Spain’s prime minister, Pedro Sanchez, has accused Benjamin Netanyahu of seeking to “inflict the same level of damage and destruction” on Lebanon as Israeli forces had wrought on Gaza.

Tens of thousands of Palestinians were killed in Israeli attacks in the two-year war in Gaza, with millions displaced and much of the strip destroyed, leading to accusations of genocide which Israel has denied.

Speaking to the Spanish parliament earlier today, Sanchez said Israel’s expanded military offence against Hezbollah in neighbouring Lebanon was going down a similar path.

This is not the same scenario as the illegal war in Iraq. We are facing something far worse. Much worse.
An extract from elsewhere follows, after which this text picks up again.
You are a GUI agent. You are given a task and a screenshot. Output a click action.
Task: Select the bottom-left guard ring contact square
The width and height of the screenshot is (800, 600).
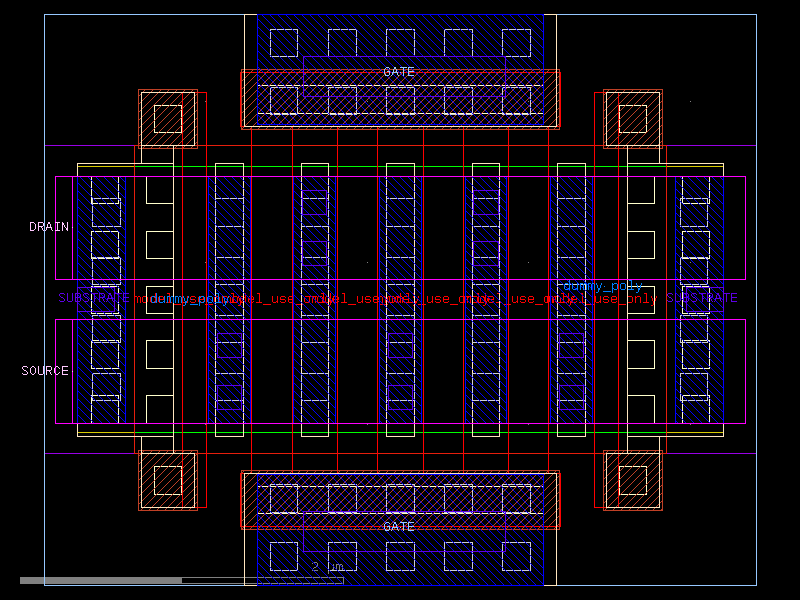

With a potential impact that is far broader and far deeper,” said Sanchez, who has long been one of the most vocal critics of Israel’s actions in Gaza.

Pedro Sanchez stood up as he addresses the Spanish parliament.
Pedro Sanchez addresses the Spanish parliament over the war in the Middle East, as he warned it presented a ‘far worse’ scenario than the invasion of Iraq in 2003. Photograph: Thomas Coex/AFP/Getty Images

 

He added that Iran’s new supreme leader, Mojtaba Khamenei, was “equally dictatorial and even more bloodthirsty” than his predecessor and father, Ayatollah Ali Khamenei, who was killed in US-Israeli strikes at the start of the current conflict.

The ‌US-Israeli war on Iran “is an absolute disaster”, Sanchez said, adding: “And all for what? To undermine international law, destabilise the Middle East, reignite conflicts in Iraq and Lebanon, and bury Gaza under the rubble of oblivion and indifference.”